Clang apparently has __MM_MALLOC_H as header guard here. But Clang
does say
#if __STDC_HOSTED__
#include <mm_malloc.h>
#endif
so they do not have this bug in the first place. GCC should fix this as
well. I filed <https://gcc.gnu.org/PR102231>. Thanks for bringing thisd
to our attention!
> There, I think you have to undefine __STDC_HOSTED__. Maybe by using
> -ffreestanding?
That defines it to 0, instead, as required by the C standard:
$ :|gcc -E -dM -|grep HOSTED
#define __STDC_HOSTED__ 1
$ :|gcc -E -dM - -ffreestanding|grep HOSTED
#define __STDC_HOSTED__ 0
Yes, that is how this works: the command line flag says how the macro
should be defined by the compiler (and changing it in your code is UB
btw).
> Except if you use -ffreestanding, you lose some very bvasic
> functionality (*),
(see below)
> And they should very much *not*at*all* be considered some kind of
> sacred "this is the only way to do things". Because that is clearly
> not true, and has *never* been true.
Take for example <stdint.h>. There is no other way to find out what
types to use for exact-width integers. Unless you really want to do
typedef unsigned int __attribute__((mode (DI))) u64;
but that is rather unportable to other compilers but GCC.

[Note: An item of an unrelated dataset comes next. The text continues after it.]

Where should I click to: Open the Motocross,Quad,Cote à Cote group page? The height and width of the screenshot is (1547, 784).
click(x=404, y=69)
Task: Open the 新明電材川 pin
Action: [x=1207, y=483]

<stdint.h> *is* the only portable way for getting exact-width integers
(and some other things). This is not something we decide, it is not
something you can decide, it follows directly from the C standard.

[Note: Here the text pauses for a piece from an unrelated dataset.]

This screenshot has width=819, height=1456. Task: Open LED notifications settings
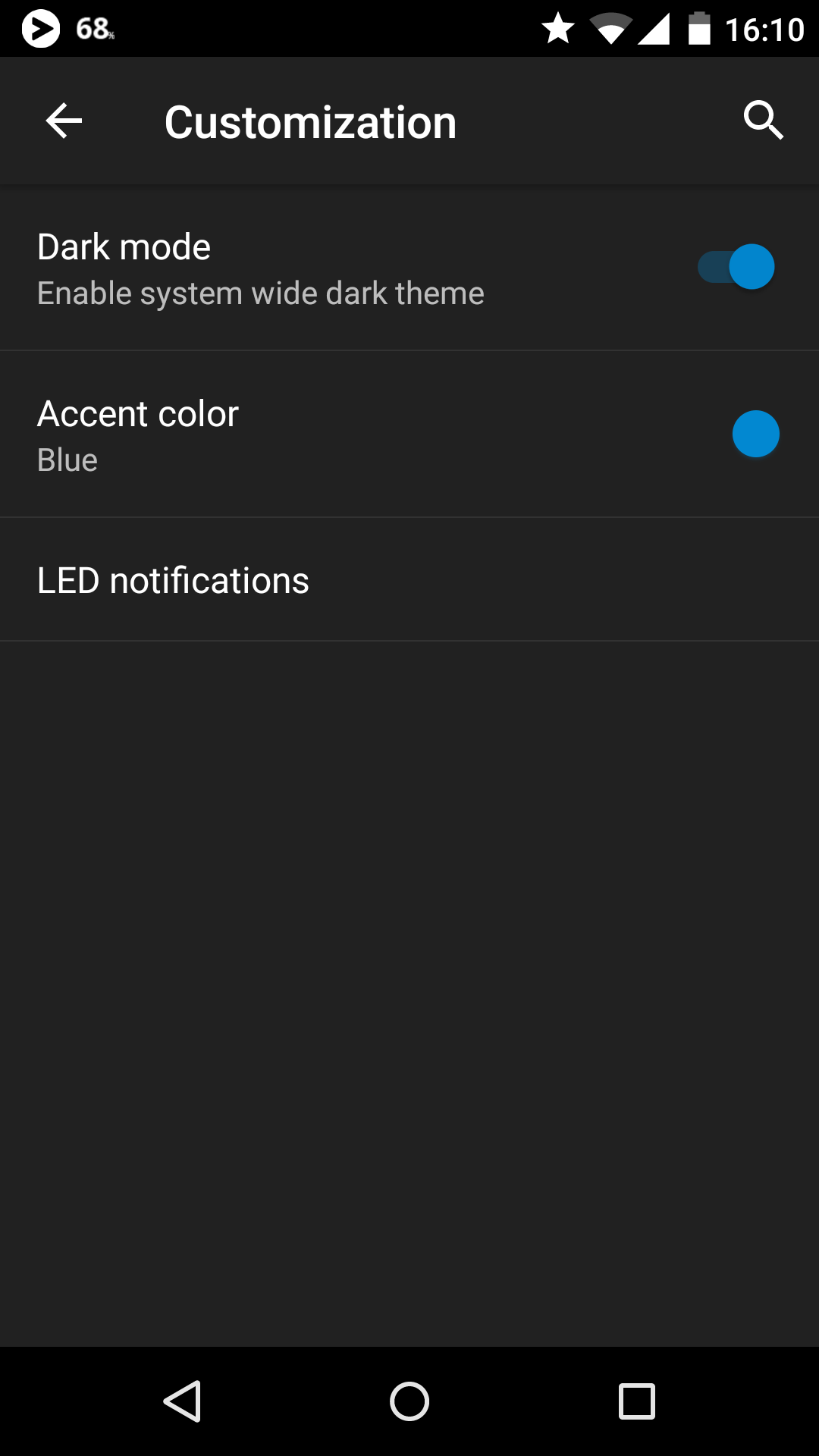[x=410, y=580]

Using it is easy. Not using it leads to the forest of include files and
preprocessor conditionals the kernel currently uses.
> The usable header files are the odd special case, not the general case.
>
> Really.
>
> Is it really so hard to just admit that the kernel shouldn't use those
> headers? When we have 30 years of experience in doing exactly that?
That isn't the core issue at hand. Yes, Linux has implemented all of it
manually historically, and there even were good reasons for some of
that. That does not mean that it would be a good idea to throw out the
few standard C headers it does use, and implement those with compiler
internal interfaces instead, which we advice you against.
> (*) iirc, with -ffreestanding gcc doesn't do all the basic memcpy()
> optimizations. But I forget the exact details.
I would love to hear any details about that.
I do know the Glibc headers do (or did?) some premature optimisation
wrt. some mem* and str*, hurting performance on newer compilers. But
you should not be using the Glibc headers for compiling the kernel at
all anyway, so maybe there was some bug thereabouts?